- Type:: Grand Prix
- Date:: November 29 – December 2
- Season:: 2001–02
- Location:: Kumamoto
- Venue:: Aqua Dome Kumamoto

Champions
- Men's singles: Takeshi Honda
- Ladies' singles: Tatiana Malinina
- Pairs: Shen Xue / Zhao Hongbo
- Ice dance: Marina Anissina / Gwendal Peizerat

Navigation
- Previous: 2000 NHK Trophy
- Next: 2002 NHK Trophy
- Previous GP: 2001 Cup of Russia
- Next GP: 2001–02 Grand Prix Final

= 2001 NHK Trophy =

The 2001 NHK Trophy was the final event of six in the 2001–02 ISU Grand Prix of Figure Skating, a senior-level international invitational competition series. It was held at the Aqua Dome Kumamoto in Kumamoto on November 29 – December 2. Medals were awarded in the disciplines of men's singles, ladies' singles, pair skating, and ice dancing. Skaters earned points toward qualifying for the 2001–02 Grand Prix Final. The compulsory dance was the Golden Waltz.
·····
● **Request 1**: Put the lines of the rows starting at the line containing "The height and width of the screenshot is (266, 263)." and ending at the line containing "click(223, 328)" into a Markdown table with the columns No. and Line, skipping blank lines. Leave the pictures out of the table.
The 2001 NHK Trophy article and the rows were taken from separate, unrelated sources.

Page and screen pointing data
·····
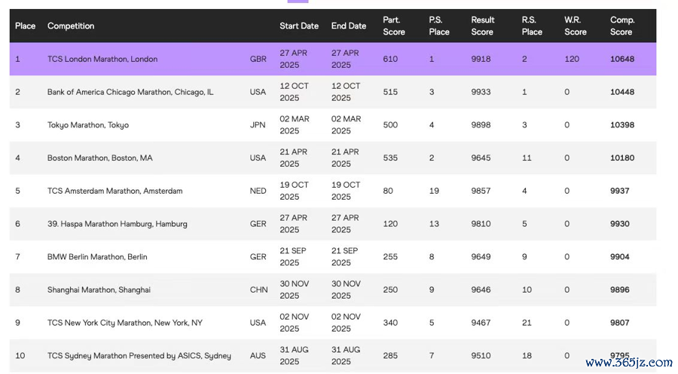This screenshot has height=374, width=678.
Task: Click the Part. Score column header
Action: (393, 26)
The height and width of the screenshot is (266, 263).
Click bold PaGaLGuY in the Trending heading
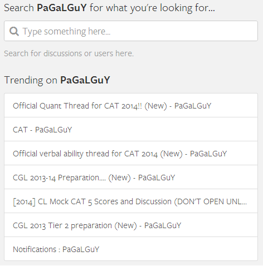coord(85,80)
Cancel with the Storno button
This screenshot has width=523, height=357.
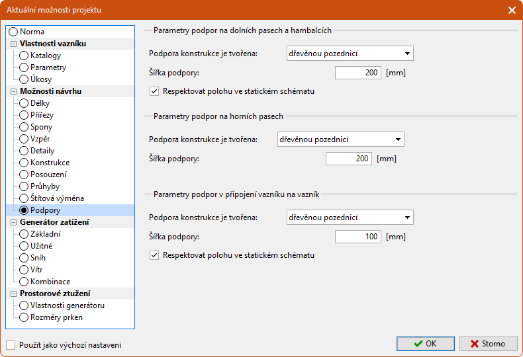point(488,344)
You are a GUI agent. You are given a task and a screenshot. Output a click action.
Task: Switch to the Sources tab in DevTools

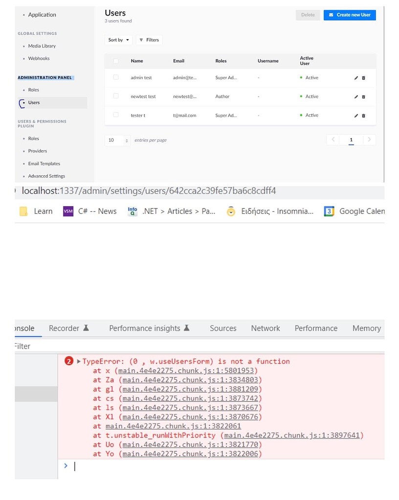click(223, 328)
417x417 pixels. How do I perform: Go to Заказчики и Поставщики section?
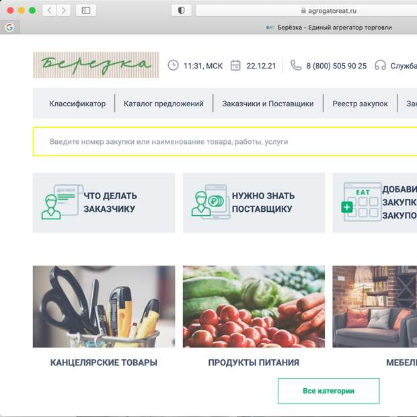pyautogui.click(x=268, y=104)
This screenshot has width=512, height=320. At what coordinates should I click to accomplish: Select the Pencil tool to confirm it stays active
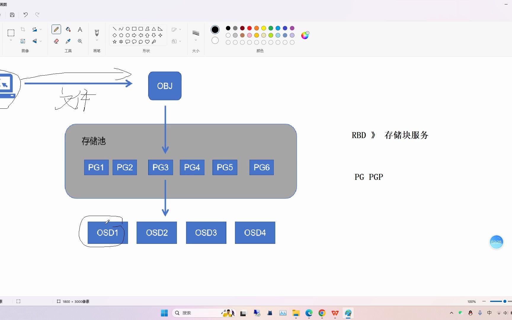(56, 29)
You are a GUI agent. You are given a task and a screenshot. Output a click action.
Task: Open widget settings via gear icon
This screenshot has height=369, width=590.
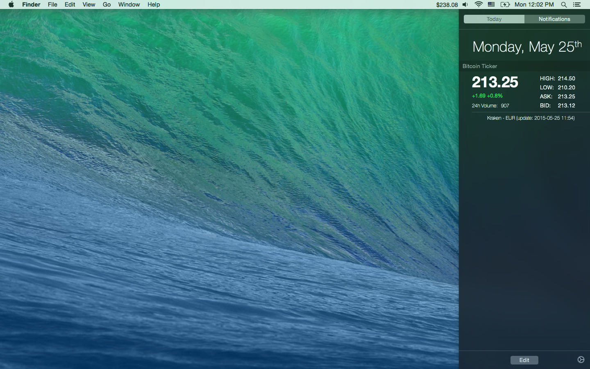[x=581, y=360]
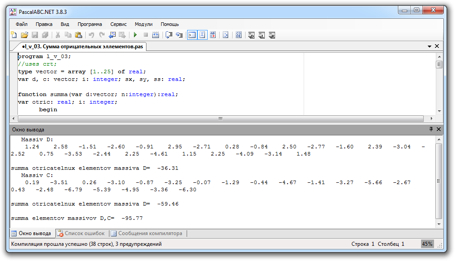This screenshot has height=261, width=455.
Task: Create a new file from the toolbar
Action: tap(14, 35)
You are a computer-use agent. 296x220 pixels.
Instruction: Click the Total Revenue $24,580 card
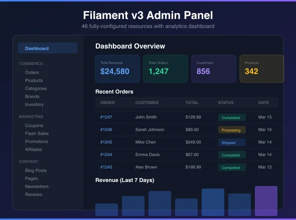point(117,69)
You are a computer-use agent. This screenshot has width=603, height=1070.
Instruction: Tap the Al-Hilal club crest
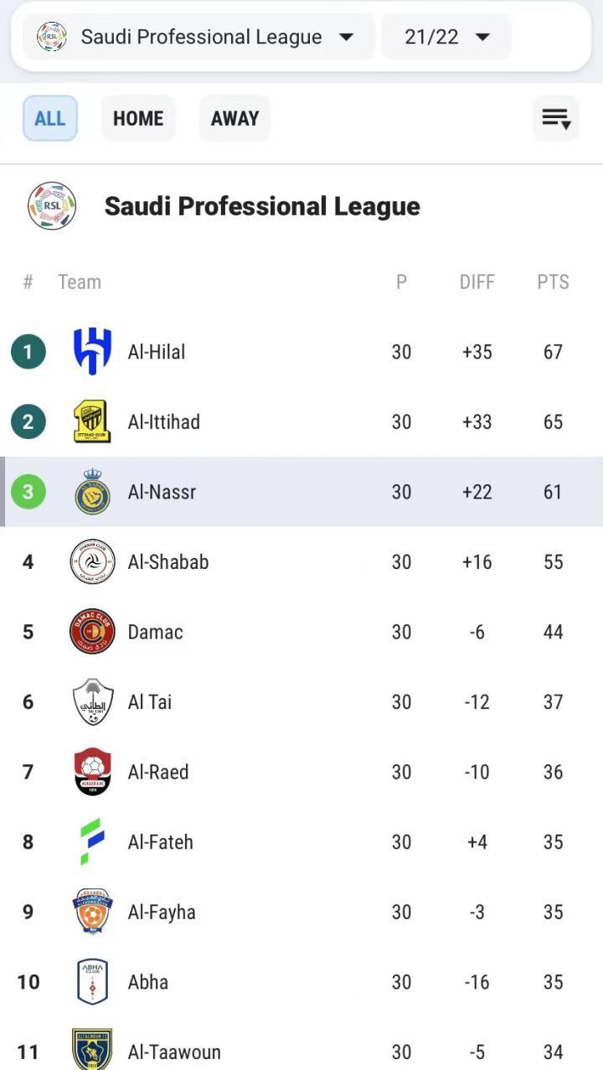(x=92, y=352)
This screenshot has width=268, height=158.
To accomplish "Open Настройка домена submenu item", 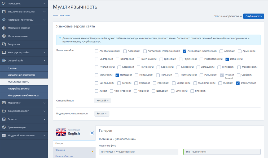I will [x=19, y=89].
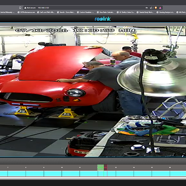
Task: Click the Reolink logo
Action: point(103,19)
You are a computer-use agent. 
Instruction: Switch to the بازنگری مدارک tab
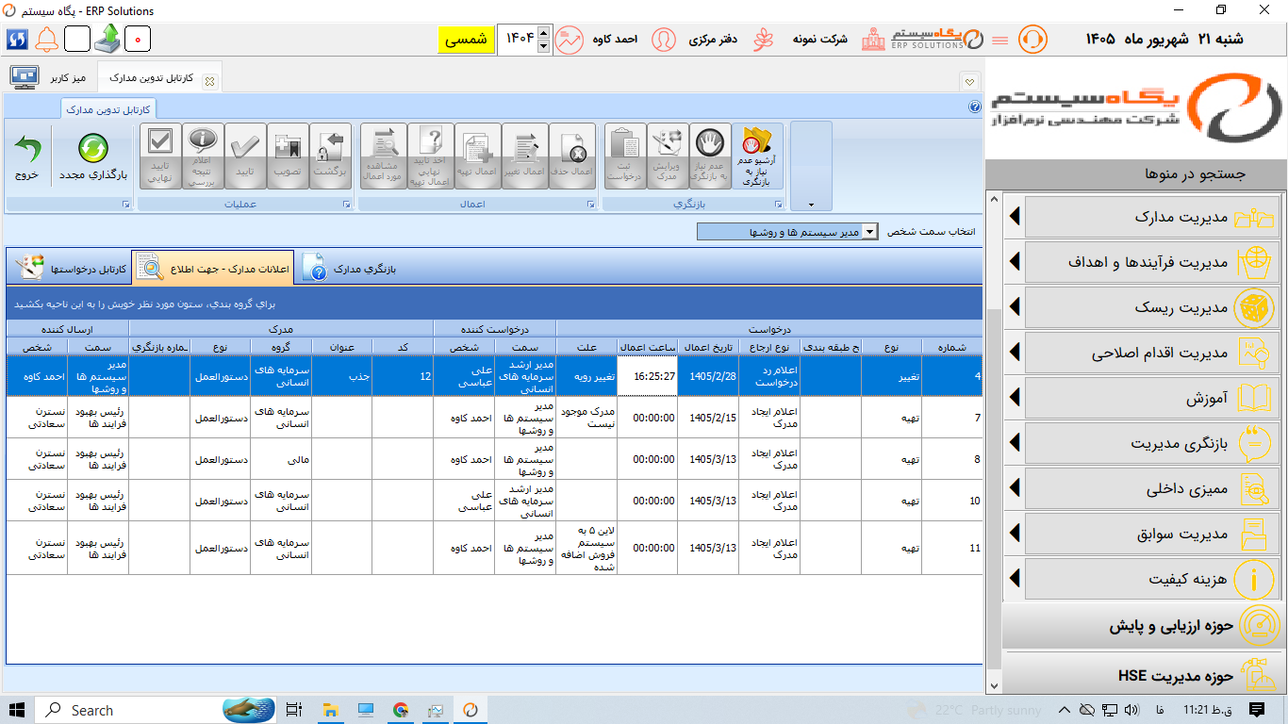pyautogui.click(x=351, y=269)
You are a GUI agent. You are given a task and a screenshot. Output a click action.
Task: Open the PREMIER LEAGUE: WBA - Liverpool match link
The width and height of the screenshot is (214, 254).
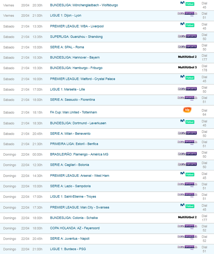point(77,26)
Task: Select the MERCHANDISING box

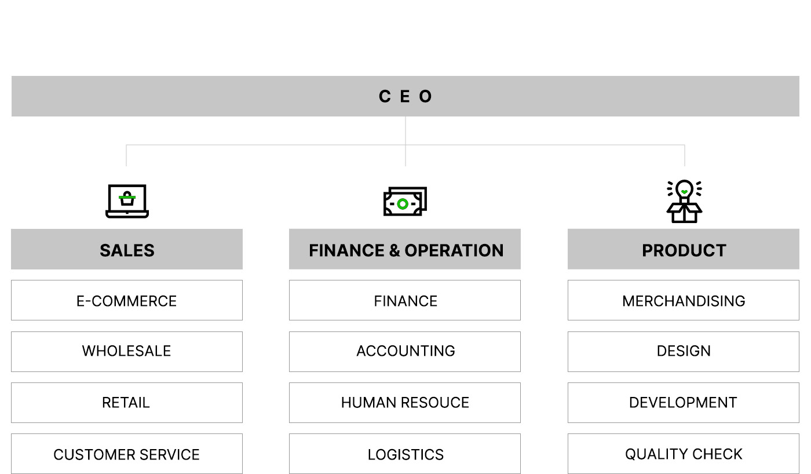Action: [684, 301]
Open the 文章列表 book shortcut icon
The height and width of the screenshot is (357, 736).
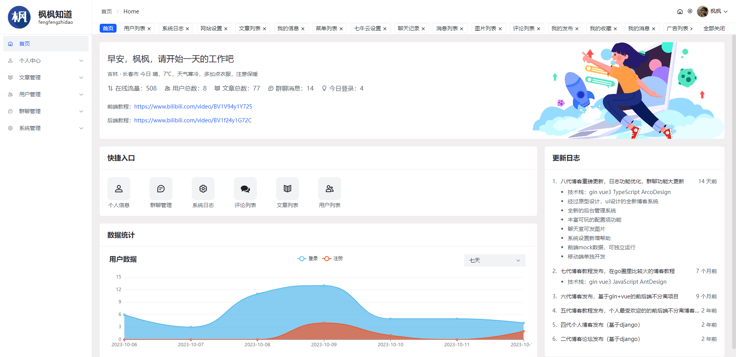click(288, 189)
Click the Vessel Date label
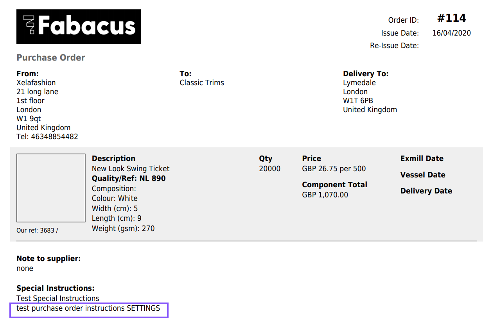 (x=422, y=175)
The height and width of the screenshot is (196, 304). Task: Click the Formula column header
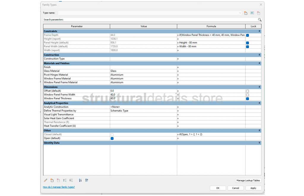(x=211, y=26)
·····
● **Request 2**: Summarize the 2001 NHK Trophy article in two sentences.

● **Exercise solution 1**:
| No. | Line |
|---|---|
| 1 | The height and width of the screenshot is (266, 263). |
| 2 | Click bold PaGaLGuY in the Trending heading |
| 3 | coord(85,80) |
| 4 | Cancel with the Storno button |
| 5 | This screenshot has width=523, height=357. |
| 6 | point(488,344) |
| 7 | You are a GUI agent. You are given a task and a screenshot. Output a click action. |
| 8 | Task: Switch to the Sources tab in DevTools |
| 9 | click(223, 328) |

● **Exercise solution 2**: The 2001 NHK Trophy, held November 29 – December 2 at the Aqua Dome Kumamoto in Kumamoto, was the final event of six in the 2001–02 ISU Grand Prix of Figure Skating. Medals were awarded in men's singles, ladies' singles, pair skating, and ice dancing, and skaters earned points toward qualifying for the 2001–02 Grand Prix Final.